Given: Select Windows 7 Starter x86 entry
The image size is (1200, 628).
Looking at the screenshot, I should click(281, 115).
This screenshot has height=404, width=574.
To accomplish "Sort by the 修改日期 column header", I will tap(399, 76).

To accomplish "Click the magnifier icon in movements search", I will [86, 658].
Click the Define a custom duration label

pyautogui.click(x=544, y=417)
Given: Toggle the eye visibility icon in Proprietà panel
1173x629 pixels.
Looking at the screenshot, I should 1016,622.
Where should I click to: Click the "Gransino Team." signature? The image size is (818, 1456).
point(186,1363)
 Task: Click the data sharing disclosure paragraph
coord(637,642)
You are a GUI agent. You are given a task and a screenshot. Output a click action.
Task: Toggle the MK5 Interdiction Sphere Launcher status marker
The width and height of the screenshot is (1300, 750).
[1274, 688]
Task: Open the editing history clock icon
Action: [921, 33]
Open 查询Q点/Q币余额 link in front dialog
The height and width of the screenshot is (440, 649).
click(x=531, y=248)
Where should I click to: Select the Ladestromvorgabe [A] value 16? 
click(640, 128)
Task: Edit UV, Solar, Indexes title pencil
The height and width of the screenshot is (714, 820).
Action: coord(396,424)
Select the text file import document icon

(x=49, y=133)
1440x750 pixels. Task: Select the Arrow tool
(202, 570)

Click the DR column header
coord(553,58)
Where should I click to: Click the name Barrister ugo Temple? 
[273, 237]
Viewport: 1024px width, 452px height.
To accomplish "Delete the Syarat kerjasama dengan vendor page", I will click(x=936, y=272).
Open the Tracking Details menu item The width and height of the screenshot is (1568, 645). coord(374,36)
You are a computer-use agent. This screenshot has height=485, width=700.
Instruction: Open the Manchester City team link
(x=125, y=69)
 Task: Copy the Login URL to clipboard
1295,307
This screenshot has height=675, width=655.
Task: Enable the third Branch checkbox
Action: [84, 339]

### Task prompt
Write out each line of the data that holds the string "agent".

### Result
You are a GUI agent. You are given a task and a screenshot. Output a click action.
You are a computer-use agent. This screenshot has height=485, width=700.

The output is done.